La primera cámara fue instalada en el cerro El Mitil, en un punto estratégico que permitía observar amplias zonas rurales y forestales. La experiencia demostró rápidamente su utilidad: detectar columnas de humo a tiempo puede marcar la diferencia entre un foco controlado y una emergencia de gran magnitud.
La iniciativa surgió fuera de cualquier estructura estatal. Detrás del proyecto está un grupo de voluntarios, bomberos y técnicos en telecomunicaciones que decidieron aportar desde su experiencia. Uno de los impulsores es Erick Morales, voluntario de la Segunda Compañía de Las Cruces y técnico en telecomunicaciones, quien junto a otros colaboradores comenzó a articular esta red sin presupuesto fijo y con un fuerte componente comunitario.

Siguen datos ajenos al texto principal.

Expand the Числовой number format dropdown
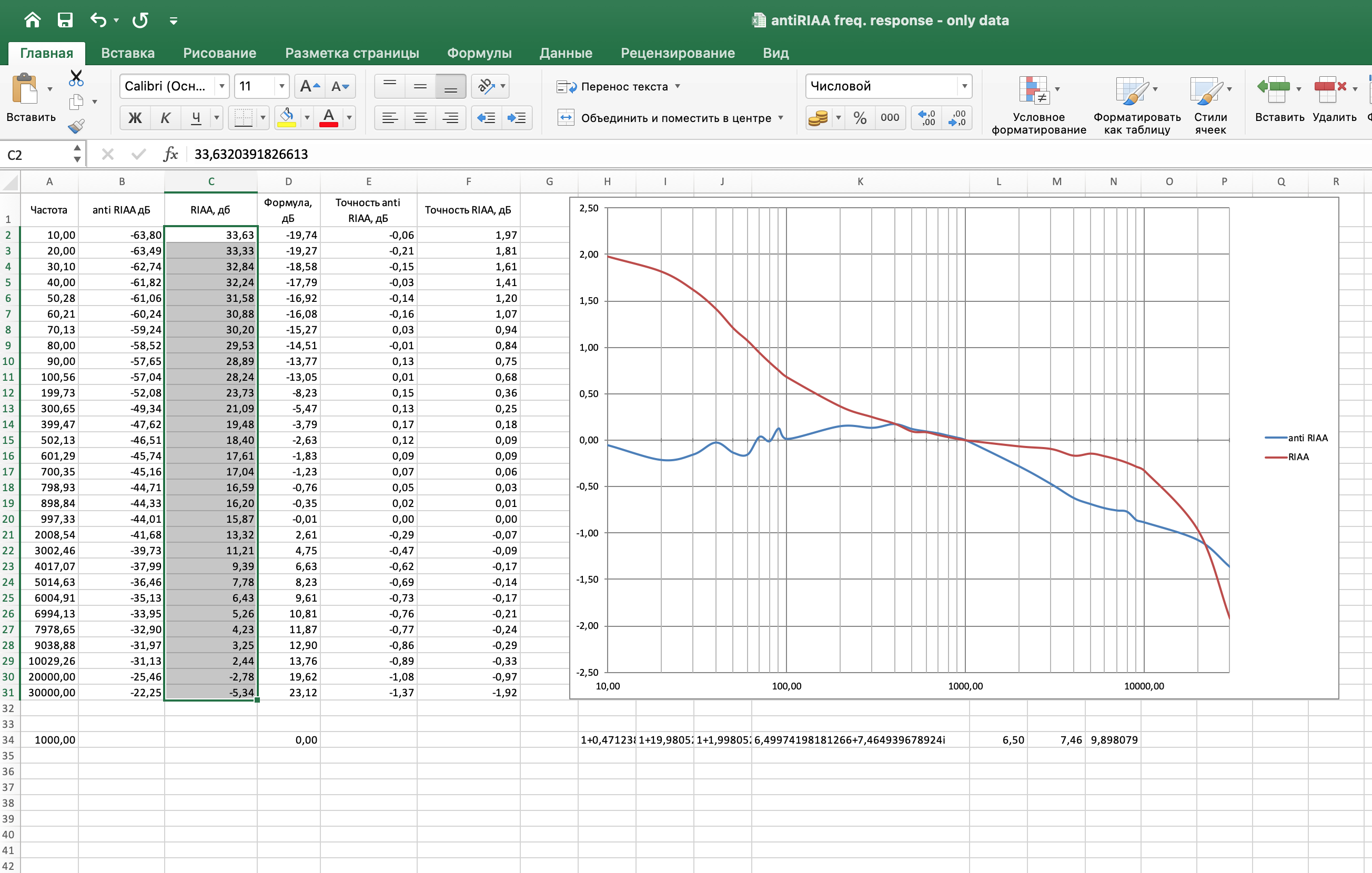 964,87
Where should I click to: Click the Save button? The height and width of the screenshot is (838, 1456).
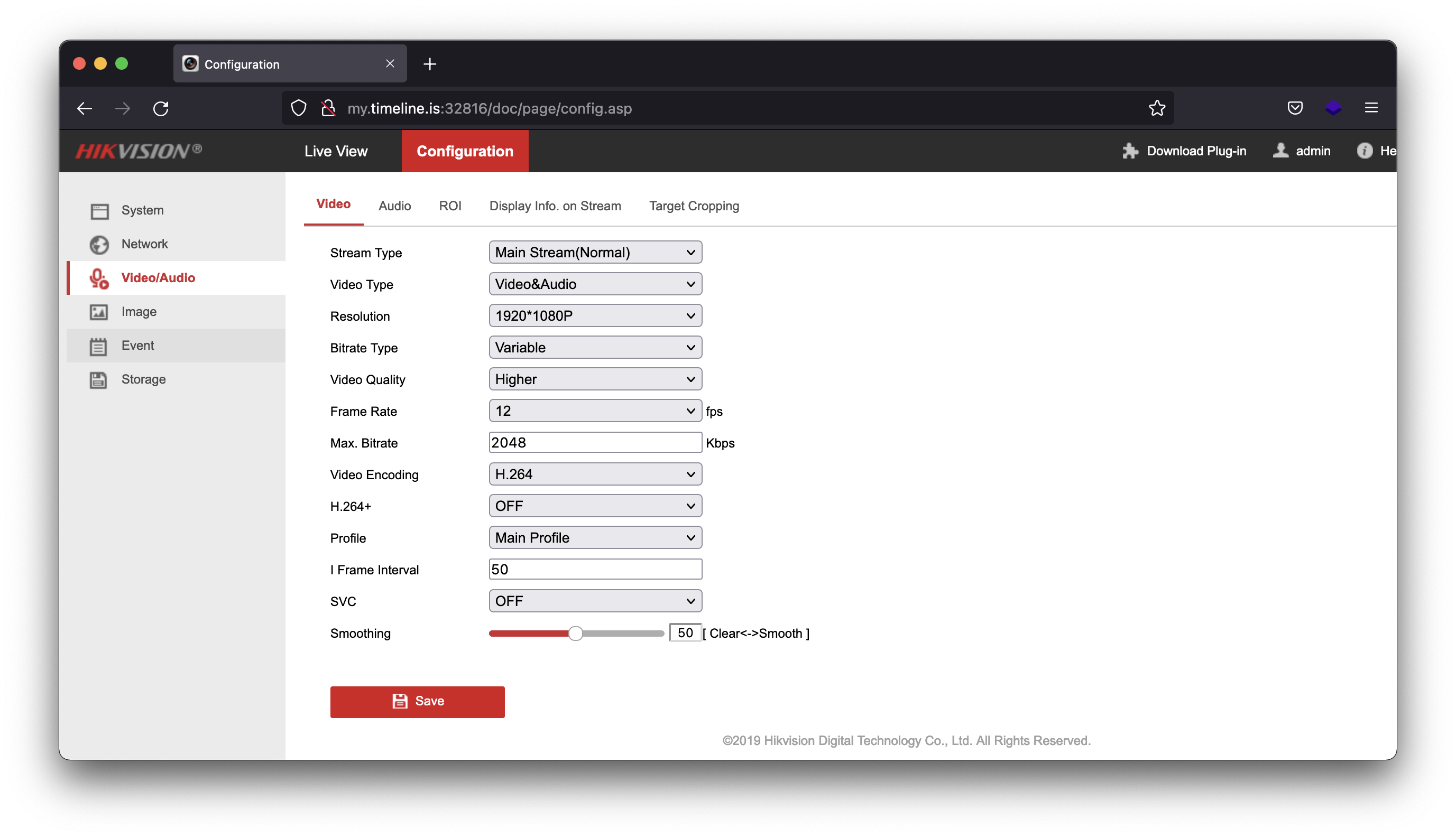tap(417, 701)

El sistema funciona mediante cámaras instaladas en puntos elevados, conectadas a internet y con transmisión en línea. Las imágenes permiten monitorear amplios territorios y apoyar la labor de bomberos, municipalidades y organismos de emergencia. Además de detectar humo o fuego en etapas tempranas, las cámaras ayudan a evaluar la dirección del viento, la propagación de las llamas y el estado del terreno.
El crecimiento del proyecto ha sido progresivo y colaborativo. Empresas locales, vecinos y voluntarios han contribuido con infraestructura, soporte técnico y energía para mantener operativas las estaciones. En algunos casos, las cámaras también han captado registros de fauna silvestre, mostrando el valor ambiental de estos puntos de observación.
En un contexto de temporadas cada vez más críticas en materia de incendios forestales, Ojos de Águila se consolida como un ejemplo de organización comunitaria apoyada en tecnología. Desde lo alto de los cerros, la vigilancia constante busca adelantarse al fuego y proteger tanto a las comunidades como a los ecosistemas de la zona central.